Extract provided –
-- begin --
Do you ever just get so frustrated with your life that you want to disappear for a couple hours? As moms, we are held to a higher standard. It's ridiculous and sexist and stupid, but we are and we judge other moms based on that same standard.
I was talking with a good friend the other day about this absurd scale that we judge moms on, and the moms vs dads scale. People don't expect dads to be parents anymore. In our society, it's impressive when a dad sticks around and helps with his children. I'm sorry, but that is beyond fucked up. Moms are expected to be Superwoman every day, but dads get commended just for showing up? I call bullshit. My friend pointed out the flipside of that: yes, people don't expect much from dads, but dads also aren't as revered as moms. As soon as he said it I thought "oh..yeah, I guess that's true."
In my experience, with all the dads I know, dading is just as hard as moming and they work very hard to be the best they can be.
Unless they're sick. Sick men are more trouble than sick babies. I know, I've had both. Usually at the same time, because my husband's immune system sucks.
Here's the thing (and the main purpose of this post), when my husband is sick, all he wants to do is sleep or rest. I'd love to do that too, but I can't. Someone has to parent. This is where I start to see why moms are more revered. You can't take a sick day as a mom, but somehow (and my husband isn't the only one, so please don't think this whole post is about bashing him) dads still manage to take sick days. Not all of them, I know, and making such a general statement will probably piss off a lot of people, but oh well. You can stop reading now if you want.
If I'm hungover, I still have to be Mom. If I didn't get enough sleep the night before, I still have to be Mom. If I'm sick (fever, migraine, nauseous) I still have to be MOM. If he's hungover, he sleeps until he feels better. If he didn't get enough sleep the night before, he sleeps until 1 in the afternoon. If he's sick, he sleeps until he feels better.
-- end --
Task description – Please extract the post above on moms, dads, and sick days, reproducing all of it word for word.

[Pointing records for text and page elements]
-- begin --
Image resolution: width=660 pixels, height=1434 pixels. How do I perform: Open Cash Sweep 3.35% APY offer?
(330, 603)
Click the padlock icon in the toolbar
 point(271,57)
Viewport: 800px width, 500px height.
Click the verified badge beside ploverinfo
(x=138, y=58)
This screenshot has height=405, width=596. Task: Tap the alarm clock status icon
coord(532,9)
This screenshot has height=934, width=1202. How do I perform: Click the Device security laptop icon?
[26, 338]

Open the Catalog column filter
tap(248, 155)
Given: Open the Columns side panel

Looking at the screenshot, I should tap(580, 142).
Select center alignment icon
-- end --
Reply to the exercise –
Do you ever just get so frustrated with your life that you want to disappear for a couple hours? As moms, we are held to a higher standard. It's ridiculous and sexist and stupid, but we are and we judge other moms based on that same standard.
I was talking with a good friend the other day about this absurd scale that we judge moms on, and the moms vs dads scale. People don't expect dads to be parents anymore. In our society, it's impressive when a dad sticks around and helps with his children. I'm sorry, but that is beyond fucked up. Moms are expected to be Superwoman every day, but dads get commended just for showing up? I call bullshit. My friend pointed out the flipside of that: yes, people don't expect much from dads, but dads also aren't as revered as moms. As soon as he said it I thought "oh..yeah, I guess that's true."
In my experience, with all the dads I know, dading is just as hard as moming and they work very hard to be the best they can be.
Unless they're sick. Sick men are more trouble than sick babies. I know, I've had both. Usually at the same time, because my husband's immune system sucks.
Here's the thing (and the main purpose of this post), when my husband is sick, all he wants to do is sleep or rest. I'd love to do that too, but I can't. Someone has to parent. This is where I start to see why moms are more revered. You can't take a sick day as a mom, but somehow (and my husband isn't the only one, so please don't think this whole post is about bashing him) dads still manage to take sick days. Not all of them, I know, and making such a general statement will probably piss off a lot of people, but oh well. You can stop reading now if you want.
If I'm hungover, I still have to be Mom. If I didn't get enough sleep the night before, I still have to be Mom. If I'm sick (fever, migraine, nauseous) I still have to be MOM. If he's hungover, he sleeps until he feels better. If he didn't get enough sleep the night before, he sleeps until 1 in the afternoon. If he's sick, he sleeps until he feels better.